Controlled trial of dexverapamil, a modulator of multidrug resistance, in lymphomas refractory to EPOCH chemotherapy.

PURPOSE

Overexpression of the multidrug resistance gene (mdr-1) is present in up to 60% of relapsed lymphomas. To study its role in lymphomas, we conducted a controlled trial of dexverapamil, an inhibitor of the mdr-1 gene product, P-glycoprotein (Pgp), in lymphomas refractory to etoposide, prednisone, vincristine, cyclophosphamide, and doxorubicin (EPOCH) chemotherapy.

PATIENTS AND METHODS

Eligible patients had recurrent Hodgkin's (HD) or non-Hodgkin's lymphomas (NHL) and measurable disease. Patients initially received EPOCH alone and those with stable tumor over two cycles or progressive disease crossed over to receive dexverapamil and EPOCH on subsequent cycles. Dexverapamil was escalated eight dose levels, from 240 to 1,200 mg/m2/d.

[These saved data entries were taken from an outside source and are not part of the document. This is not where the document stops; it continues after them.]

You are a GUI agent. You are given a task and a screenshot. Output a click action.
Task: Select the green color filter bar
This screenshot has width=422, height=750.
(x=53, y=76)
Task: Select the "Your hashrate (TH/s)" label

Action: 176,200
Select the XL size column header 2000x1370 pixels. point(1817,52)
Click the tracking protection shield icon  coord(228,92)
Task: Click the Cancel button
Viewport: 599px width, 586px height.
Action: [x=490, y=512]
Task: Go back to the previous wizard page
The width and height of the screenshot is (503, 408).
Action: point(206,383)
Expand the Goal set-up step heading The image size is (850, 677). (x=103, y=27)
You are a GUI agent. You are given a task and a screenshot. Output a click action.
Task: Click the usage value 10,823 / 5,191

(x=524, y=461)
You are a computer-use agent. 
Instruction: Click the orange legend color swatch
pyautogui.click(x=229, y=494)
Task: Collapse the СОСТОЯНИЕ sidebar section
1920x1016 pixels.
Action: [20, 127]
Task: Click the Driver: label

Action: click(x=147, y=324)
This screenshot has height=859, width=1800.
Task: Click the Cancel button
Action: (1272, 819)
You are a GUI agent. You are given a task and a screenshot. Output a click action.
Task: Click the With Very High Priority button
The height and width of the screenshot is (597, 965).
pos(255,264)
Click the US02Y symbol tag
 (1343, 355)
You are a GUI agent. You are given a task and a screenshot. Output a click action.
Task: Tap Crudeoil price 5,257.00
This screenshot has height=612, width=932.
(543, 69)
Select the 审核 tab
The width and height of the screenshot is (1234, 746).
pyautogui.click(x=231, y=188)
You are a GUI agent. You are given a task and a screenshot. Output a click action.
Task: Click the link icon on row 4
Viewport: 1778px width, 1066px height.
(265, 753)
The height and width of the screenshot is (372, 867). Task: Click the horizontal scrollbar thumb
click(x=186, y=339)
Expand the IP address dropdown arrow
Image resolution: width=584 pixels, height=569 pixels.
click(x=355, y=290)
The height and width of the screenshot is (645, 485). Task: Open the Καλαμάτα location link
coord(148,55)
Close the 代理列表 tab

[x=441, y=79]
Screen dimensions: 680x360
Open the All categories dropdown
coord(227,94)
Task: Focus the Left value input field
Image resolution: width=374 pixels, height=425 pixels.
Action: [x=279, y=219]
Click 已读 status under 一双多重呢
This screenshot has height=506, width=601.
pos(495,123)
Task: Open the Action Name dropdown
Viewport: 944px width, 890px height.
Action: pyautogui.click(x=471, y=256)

When possible, serial biopsies were obtained to measure mdr-1 expression by quantitative polymerase chain reaction (PCR).

RESULTS

Of 154 patients entered onto the trial, 109 had NHL and 45 had HD. The median age was 44 years, 67% had stage IV disease, and the median number of prior regimens was two (range, one to 12) in NHL and one (range, one to four) in HD. Sixty-four patients (42%) crossed over, of which eight were not assessable. The maximum-tolerated dose of dexverapamil was 900 mg/m2/d. Among 41 NHL patients (excluding mycosis fungoides), there were three complete responses (CRs) and two partial responses (PRs) (12%) and five minor responses (MRs); two of 10 HD patients achieved PRs. The mdr-1 level was measured in 44 biopsies from 19 patients. Pretherapy, mdr-1 was low (median, 2.5 U) but increased (median, 12.2 U) at crossover. Of six patients with mdr-1 levels greater than 15 U, three responded to dexverapamil, while only one of eight patients with mdr-1 levels less than 15 U responded. EPOCH and dexverapamil were well tolerated, but compared with EPOCH alone, produced more hematologic toxicity.

CONCLUSION

These results suggest that Pgp plays a role in clinical drug resistance of lymphomas. However, they also suggest that mechanisms other than Pgp are prominent in heavily pretreated patients and that, although Pgp inhibition may be necessary, it is probably insufficient. Earlier intervention with dexverapamil may be more effective and warrants further study.